• [TASK BRIEF]: Rewrite the rows beginning with the line that contains "Viewport: 964px width, 489px height." and continuing through the line that contains "pyautogui.click(x=1344, y=49)", changing "puzzle icon" to "puzzle-piece icon" and leaving everything else as it is. Omit the pictures from your answer.

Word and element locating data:
--- BEGIN ---

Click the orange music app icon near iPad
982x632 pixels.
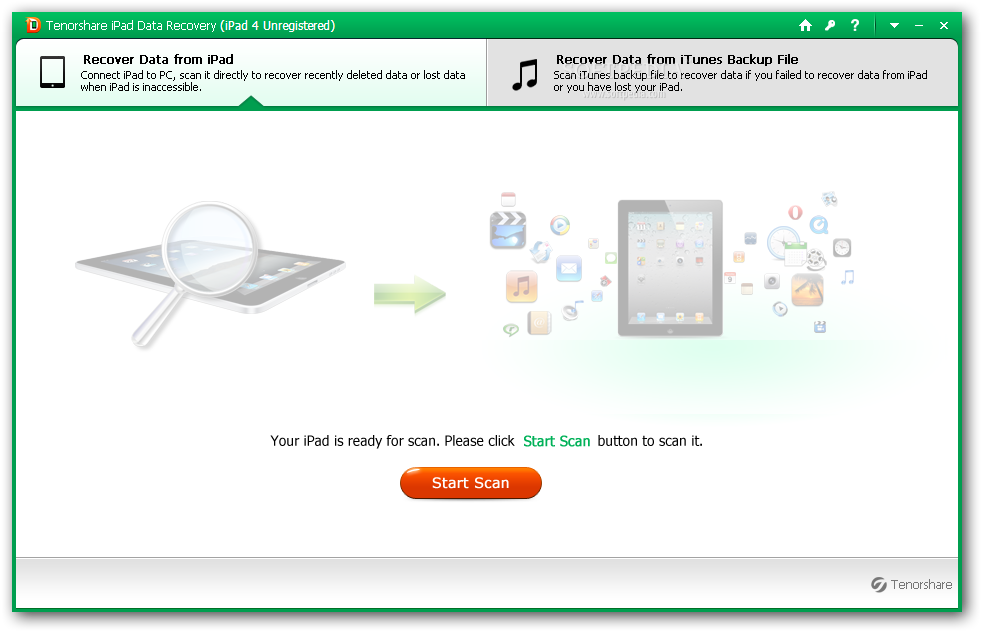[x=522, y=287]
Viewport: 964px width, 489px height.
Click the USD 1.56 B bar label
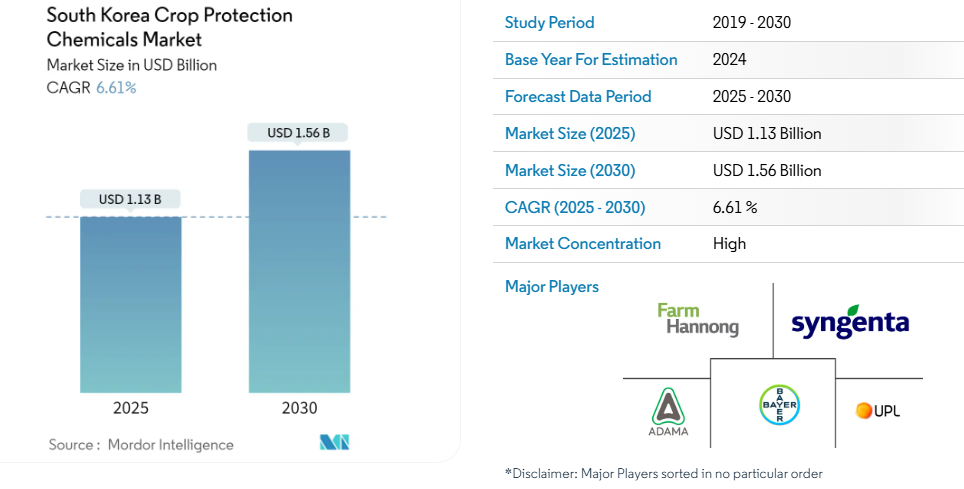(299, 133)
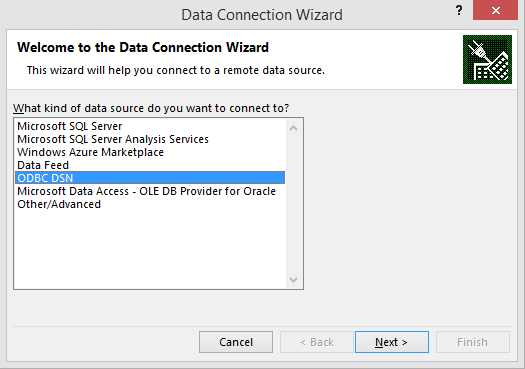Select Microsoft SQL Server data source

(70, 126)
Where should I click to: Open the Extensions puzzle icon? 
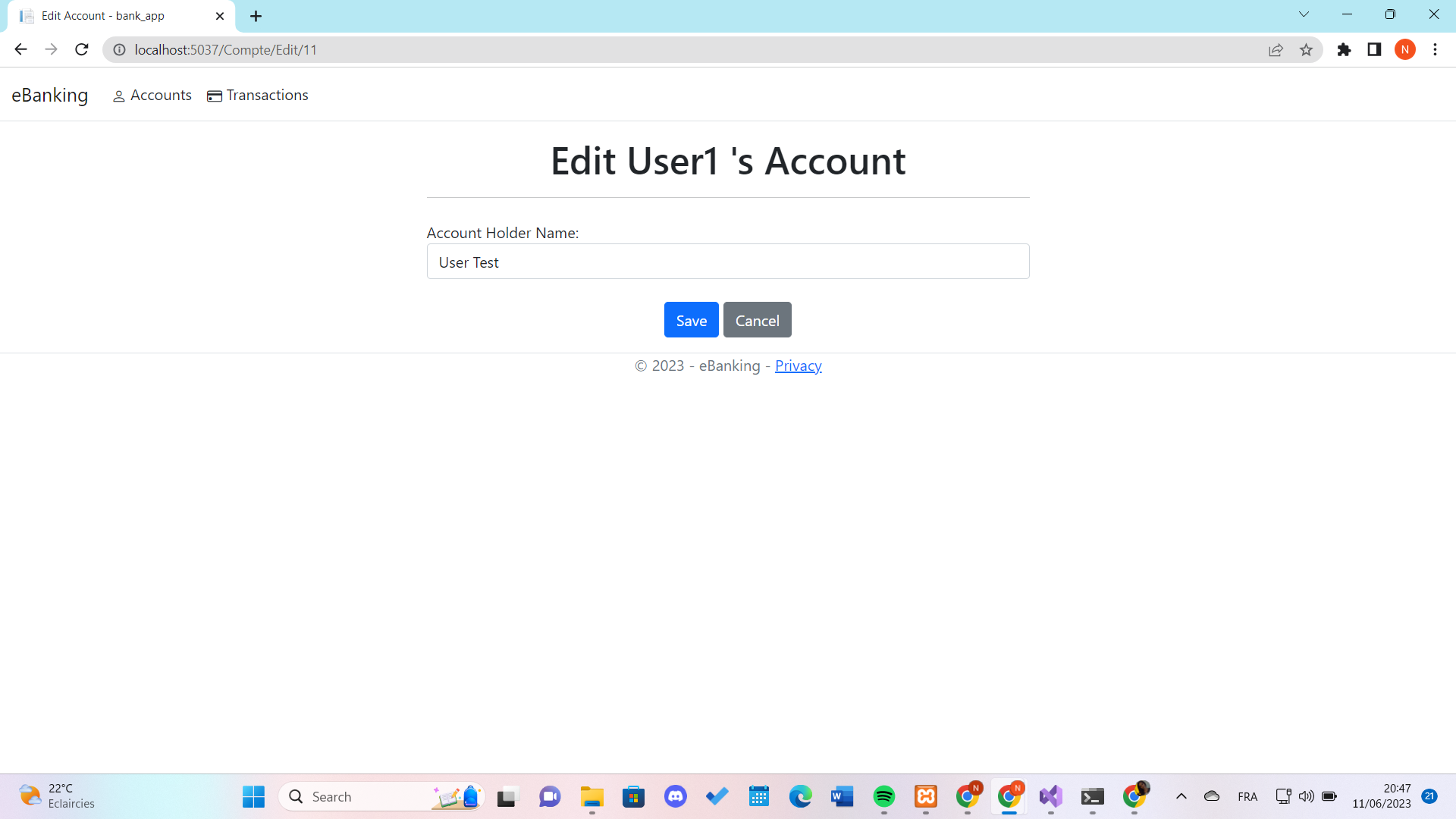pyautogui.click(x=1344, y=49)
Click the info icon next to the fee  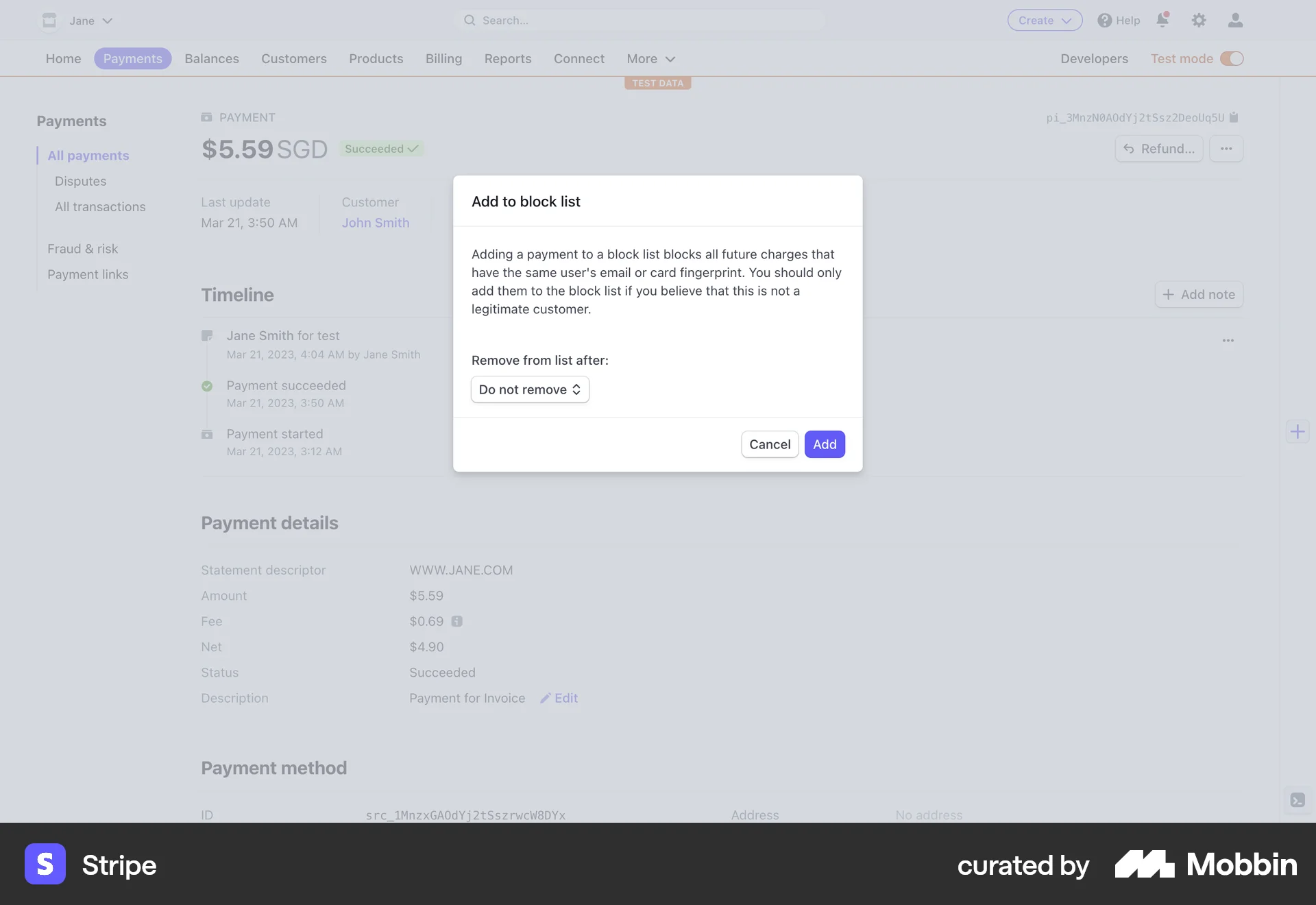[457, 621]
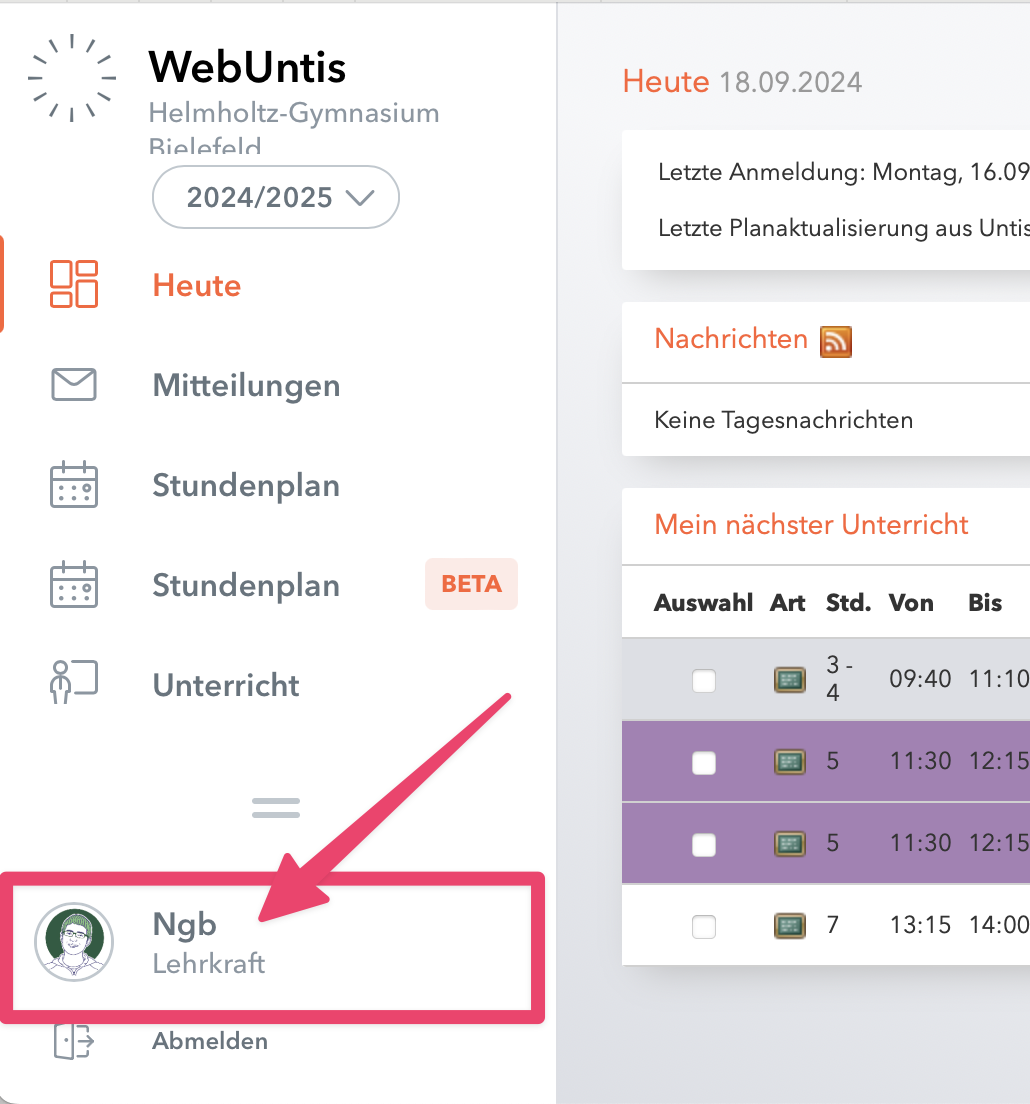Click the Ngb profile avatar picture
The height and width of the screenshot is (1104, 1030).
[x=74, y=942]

--- END ---

• [ANSWER]:
Viewport: 964px width, 489px height.
Click the USD 1.56 B bar label
(299, 133)
Select Microsoft SQL Server data source

(70, 126)
Where should I click to: Open the Extensions puzzle-piece icon? 
pyautogui.click(x=1344, y=49)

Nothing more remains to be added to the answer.